I own a Yamaha motorcycle as well as a Yamaha Axis scooter. Part of owning and using a vehicle is the constant need for maintenance. Living in an area like the DR increases that need. Due to the humidity and in many locations near the ocean, salt in the air, things oxidize quickly causing electrical and mechanical damage. In addition to that the poor roads in the Dominican Republic can really take a toll on the vehicle whether it is a motorcycle or a car.
These poor conditions mean constant maintenance and more frequent repairs that you would normally need in the US or other countries. When it comes to repairs and maintenance living here is both a good and a bad thing. Good in that many parts are considerably cheaper than you would buy in the States, bad in that most of the parts are of lower quality and trying to get people that actually have training to work on your vehicle is pretty hard.
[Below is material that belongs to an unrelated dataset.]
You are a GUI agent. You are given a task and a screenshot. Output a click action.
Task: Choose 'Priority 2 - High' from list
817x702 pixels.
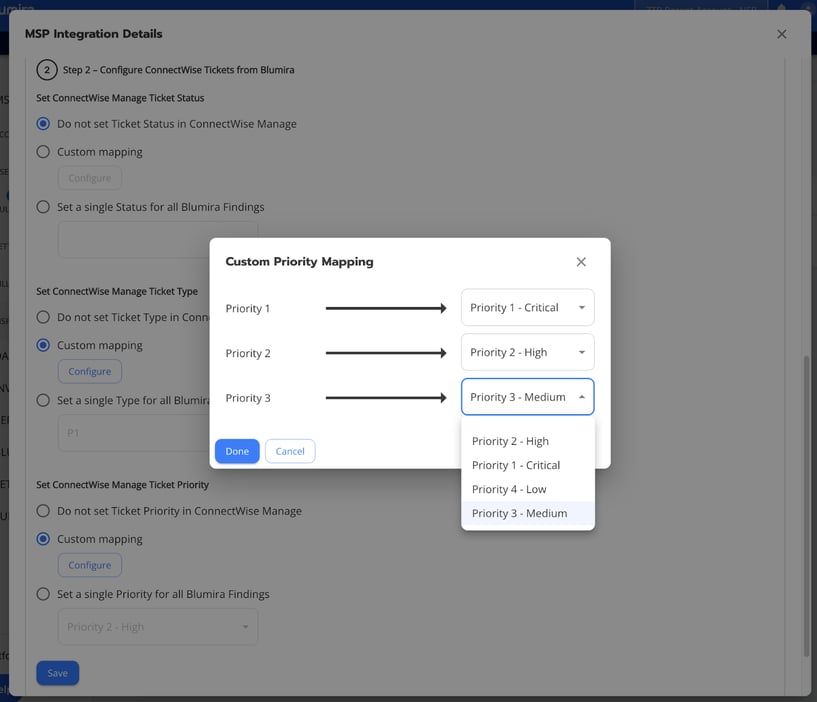(x=510, y=441)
Dominican Republic Motorcycle Parts
Most of the parts you find in the DR are aftermarket parts it is pretty rare to find OEM parts (I’ve yet to see any). This may or may not mean lower quality. Reading this article on OEM vs Aftermarket auto parts will give you a bit of an idea on the debate about that. One advantage is aftermarket usually means it will be cheaper to buy and therefor very popular here.
For Example: A turn signal got broke off my motorcycle. It was pretty much just hanging by the wire. I went into a parts place and they had a replacement in stock for about 70 pesos. Awesome, that is about $2.00. I just checked eBay and the closest part I could find was between $13.00 and $15.00. In this case the quality of the part seems good enough. Now to get it installed.
DR Motorcycle Repairs
I planed on installing the part myself. Which required buying a socket wrench and a socket. No 3/8 drive socket wrenches available, only 1/2. Not a real problem, the quality seemed fair and the larger size makes it a little stronger anyway. Cost for the wrench and the size socket I needed another $10.00.
Once I got the part a kid about 17-18 comes out of the parts store to try and help me install the part. This is how a lot of people make money. They wait at the shop and try to help people install the parts and work out a payment to do it. I wasn’t that interested but I let him do it anyhow with me watching.
First he gets some scissors and cuts the wire. His intention is to splice the wire in the wheel well and call it good. I knew better. I could guess there must have been a better location for the connection under the seat. Took a minute or two to convince him I was not going to accept the splice and where I guessed he would find the connectors to do it right.
Taking the seat off. After I showed him how to remove the two side panels on the bike to get to the seat bolts he went to get something to remove the bolts, coming back with a set of pliers. At this point I pulled out the socket wrench I had just bought and showed him how to use it.
Once the seat was off I pointed to where I figured the connection would be, and then reached in and took it out myself. I pointed at the connectors on the end of the new turn signal and the connectors on the bike and he got the idea (unfortunately my grasp of Spanish doesn’t include many mechanical terms).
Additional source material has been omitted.